[THE RECORDS]:
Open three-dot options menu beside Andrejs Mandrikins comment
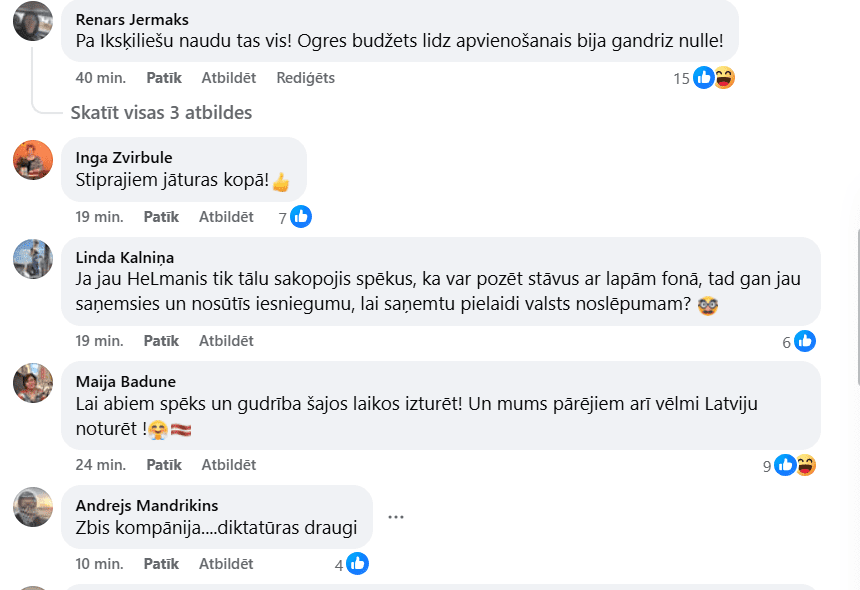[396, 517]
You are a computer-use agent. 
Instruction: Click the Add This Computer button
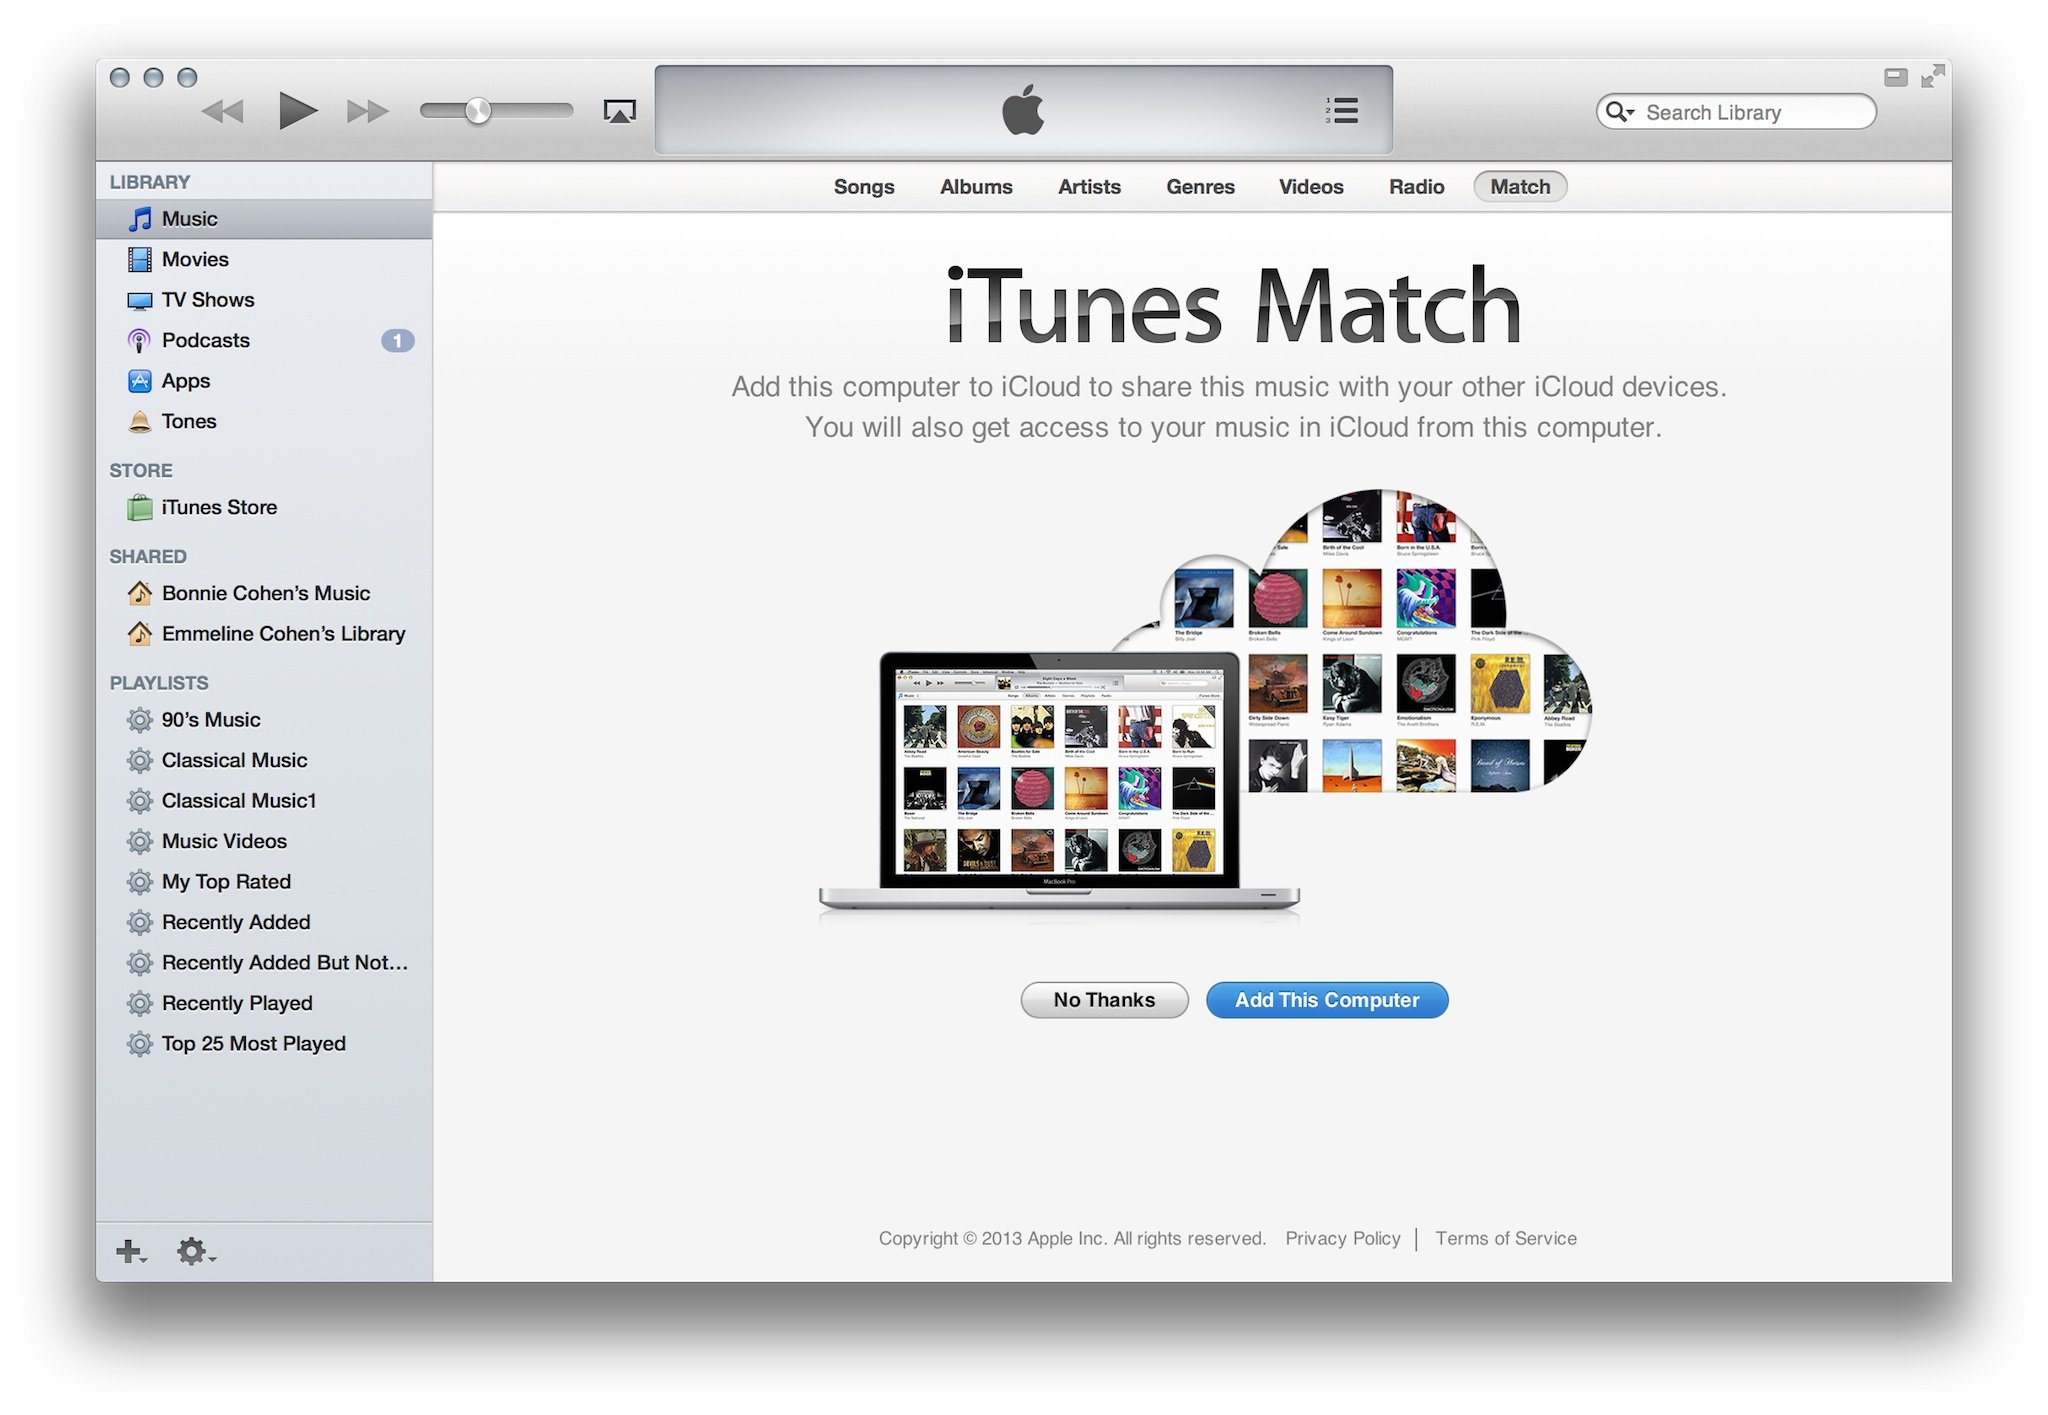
--
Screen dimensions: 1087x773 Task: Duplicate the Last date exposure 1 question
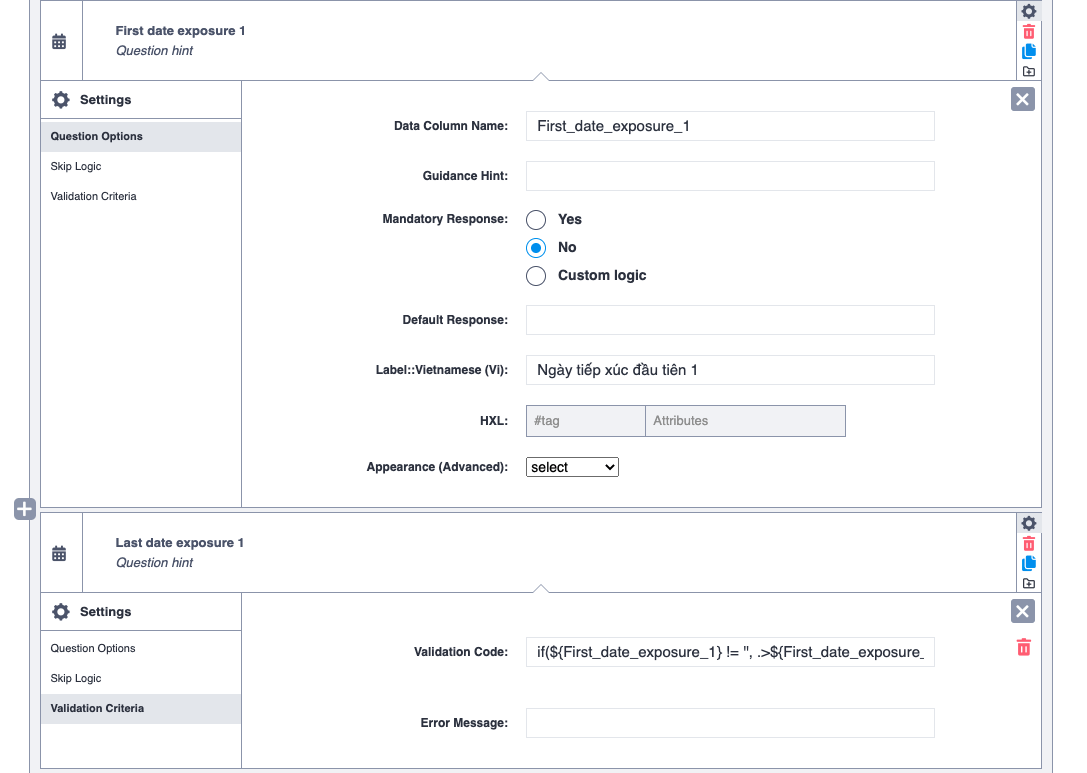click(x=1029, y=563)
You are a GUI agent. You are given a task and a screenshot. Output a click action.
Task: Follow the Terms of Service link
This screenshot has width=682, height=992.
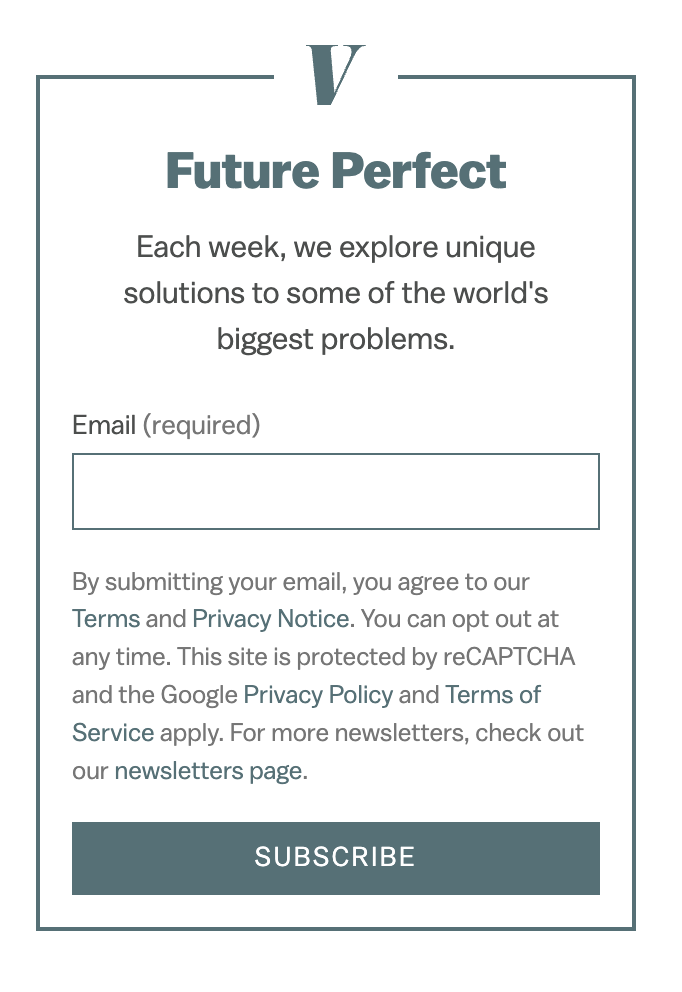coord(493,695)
==
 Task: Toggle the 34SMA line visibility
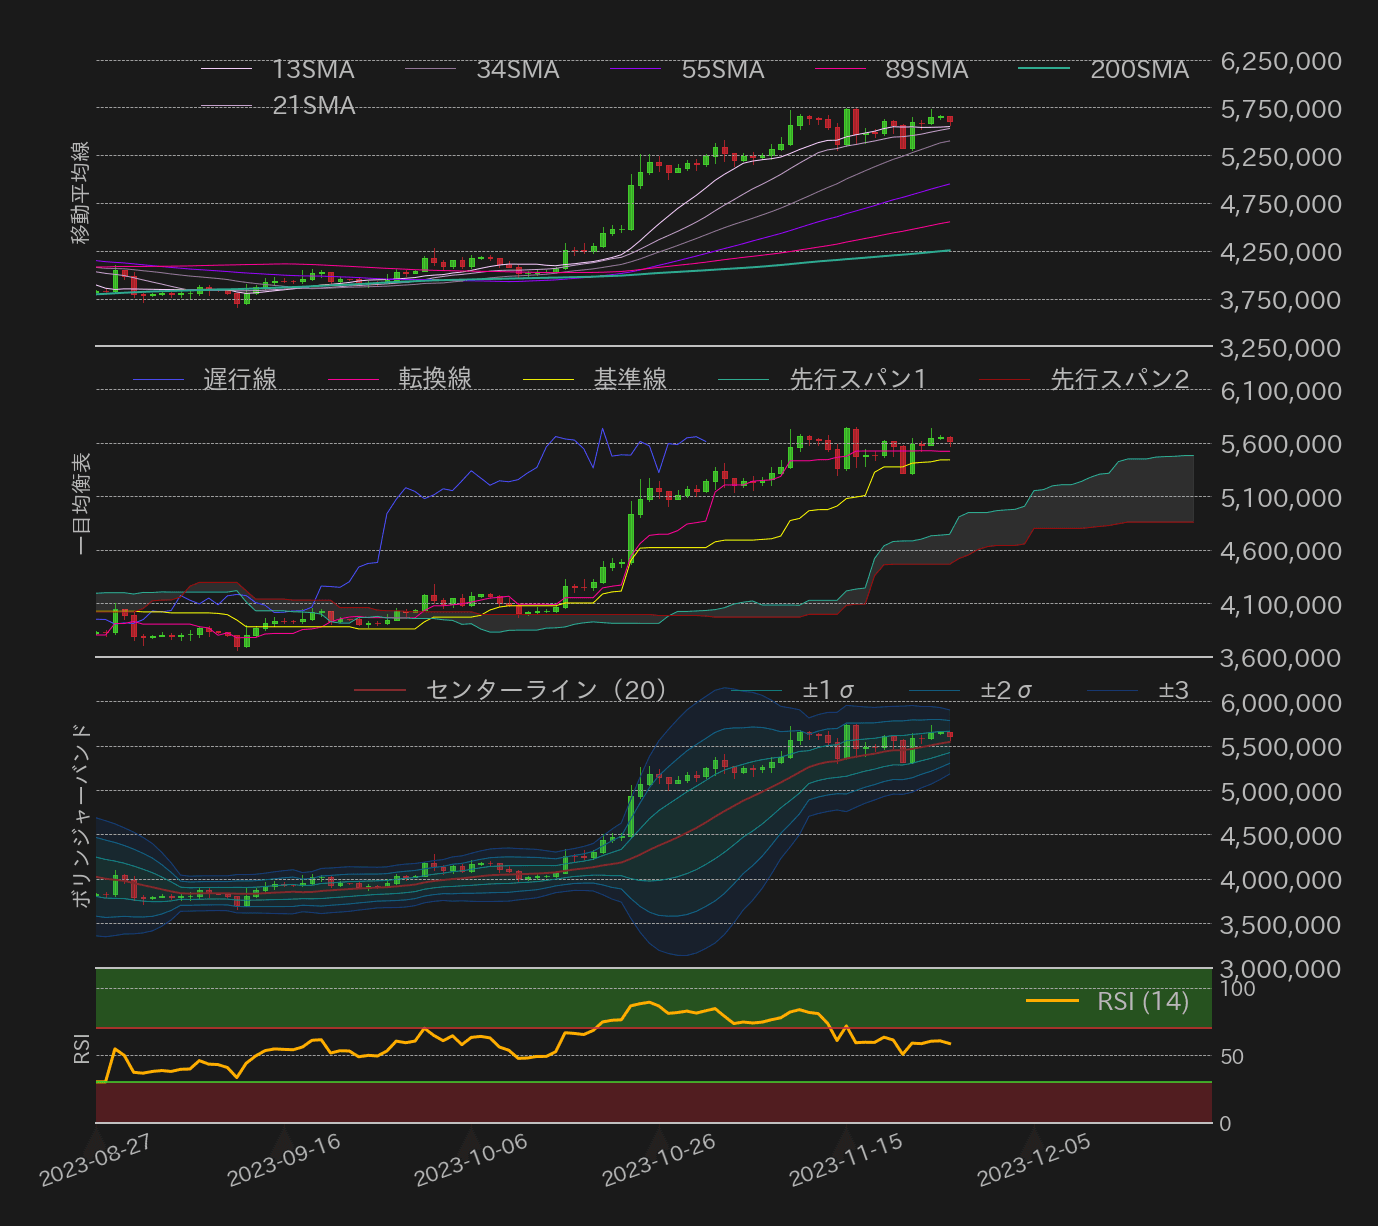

[TASK STATEMENT]:
Beginning with the line above that has "Open three-dot options" and going on through the line that has "Instruction: Click the", retype every line exactly and add nothing else; drop the pictures.

[RESPONSE BELOW]:
Open three-dot options menu beside Andrejs Mandrikins comment
[396, 517]
You are a computer-use agent. 
Instruction: Click the Add This Computer button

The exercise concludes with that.